I can name 3 online translation services that are much bigger than you. How are you going to "own" a space that already has much bigger players?

I was a fan of your service (mainly because of our large Japanese user base) up until this point. But you know what, I'll live without your service. :)

Did you wake up on the wrong side of the bed this morning? You seem to be awfully hostile for little reason, hence downvotes.

Repeating "I won't be using your service" is hardly constructive for anyone. Also I don't see why you wouldn't use them if they proved to be better than the alternatives at what they are actually doing.

Interesting. From a technical point of view, how does this work? Do you run texts through an automated system and then have real people proof read it afterwards?
They're farmed out piecewise to a pool of translators in the language pair. Say I had actually passed the Japanese to English translation test (which I didn't -- what can I say, must have been having a bad night, and I think I botched the heck out of a statement on the red tide's effect on productivity of fish stocks). I would log into myGengo, and there would be a list of J -> E translations awaiting completion, with titles. I could get the full text for one, get basically an editing lock on it (i.e. no one else is translating it while I am), and then after completion the customer reviews, accepts, and I get paid money.

This is optionally doable via API on the customer's side, which is a practical necessity for someone whose business was doing that transaction several hundreds or thousands of times per day. For example, you could imagine a major online retailer deciding "We'd like to offer all of our clothes to customers in the big six fashion markets, but drats, how to get 100k skus of descriptions of men's formalwear translated into six languages. AHA! We'll just build it into our CMS using the myGengo API."

Disclaimer: worked for them. They're cool folks.

As an aside, it seems their tests are very uneven. My Japanese is below 1-kyu level on the JLPT but I still managed to pass the Japanese to English test.

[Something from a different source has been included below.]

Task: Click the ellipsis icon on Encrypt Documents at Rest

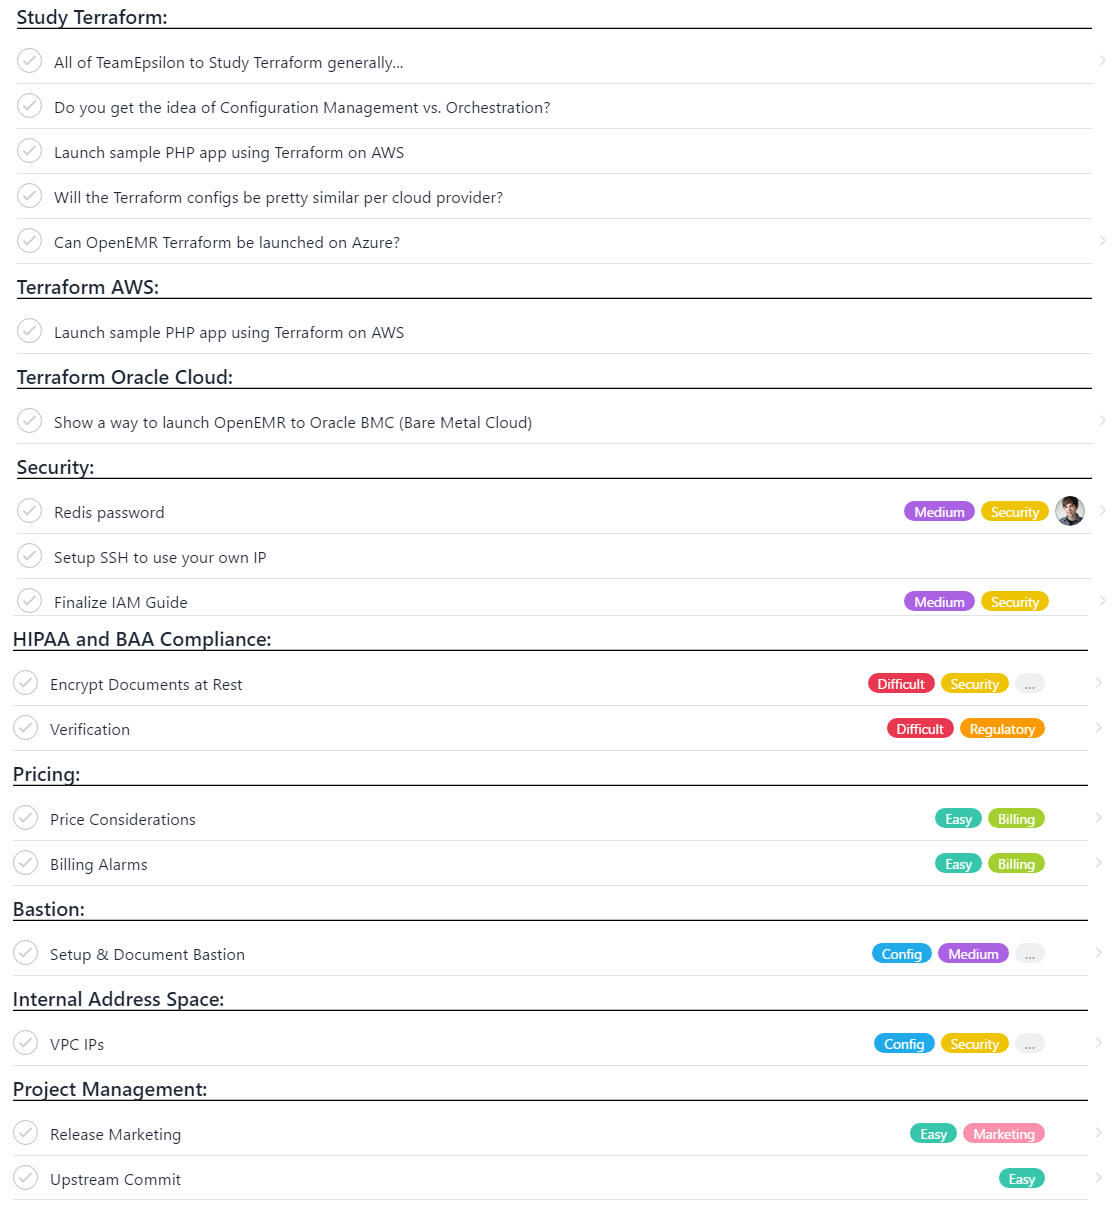Action: coord(1030,683)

However, I failed the English to Portuguese test twice, even though my native language is Portuguese and EN->PT is way easier for me than JP->EN.
wait, how do they own translation? did they buy the .translation tld or something? or is that word now trademarked and no one else can use it?
Not sure what this is about, since I refuse to visit TC anymore, but I do know that eu$1MM is not a lot of money in the translation game...how do they expect to own it? Oh wait, do the scare quotes mean they bought a domain name or something silly like that?